La cinta, que narra la historia de un cuarentón homosexual contrahecho y aburrido que decide mantener un romance con una jovencita, participa en la sección oficial y ha causado muy buena impresión en la critica tras el pase de prensa celebrado hoy. mañana.

El cineasta ha dicho que ha rodado "una película anti Sarkozi", en referencia al presidente de la República Francesa, por considerar que el mandatario galo "encarna los valores tradicionales" de una época "gris", en la que predominan las "etiquetas" y "todo está estructurado e inamovible".

En rueda de prensa, Guiraudie ha asegurado estar "harto" de que "los guapos vayan con los guapos, los homosexuales con los homosexuales y los heteros con los heteros" y que por ello ha intentado filmar una historia de "provocación" que haga reflexionar al publico.

"Le roi de l'evasion" aborda el tedio desde la perspectiva del humor en una comedia erótica que eleva el deseo carnal y vital a categoría de religión para mostrar un camino de búsqueda personal que el director considera "absolutamente necesaria en estos tiempos".

Interpretada por Ludovic Berthillor, en el papel de Armand Lacourtade, el homosexual aburrido, y Hafzia Herzi, en el rol de Curfi, la sensual jovencita que le seduce, el filme es una hilarante secuencia de absurdos que desnudan prejuicios sociales y entonan una oda a la libertad.

Un gay gordo, vendedor de maquinaria agrícola que anda en bicicleta y corre en calzoncillos durante gran parte de la película y una adolescente forman una pareja poco convencional para una historia de amor con ritmo de comedia, pero logra convencer desde el primer fotograma.

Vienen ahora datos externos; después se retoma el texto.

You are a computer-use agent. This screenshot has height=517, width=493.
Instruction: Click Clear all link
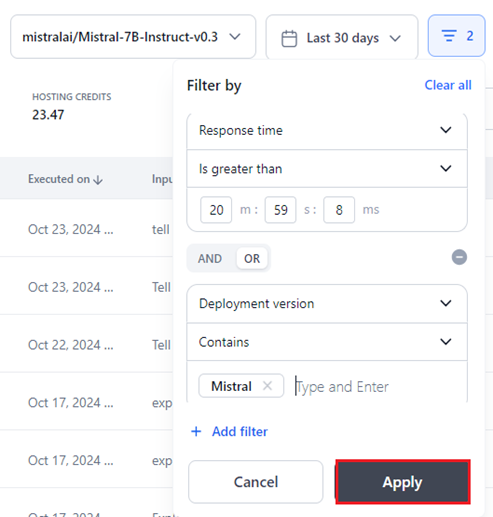(448, 85)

Guiraudie ha recordado hoy que aunque en un primer momento no había pensado en un actor entrado en kilos para este personaje, finalmente Ludovic Bertillor "impuso su personalidad arrolladora de genial comediante" en el casting y le dio a la historia una nueva vuelta de tuerca en cuanto a la critica a los convencionalismos.

El director ha reconocido haber tenido dudas de como "iba a funcionar" un cuerpo de 100 kilos de peso en las escenas de sexo con una jovencita, pero luego en el rodaje todo "encajó perfectamente" y la paradoja visual se convirtió en un nuevo elemento de provocación.

El cineasta francés ha dicho que podía haber llevado la situación al extremo de hacer una obra "subversiva" pero prefirió quedarse en la sutileza del humor.

Es una crítica a una época histórica en la que "los ideales libertarios de los años setenta se han acabado en la lógica del supermercado" y la vida se ha vuelto monótona.

Guiraudie se ha rebelado contra esa monotonía, convencido de que la "ley del deseo no obedece a la ley de la oferta y la demanda".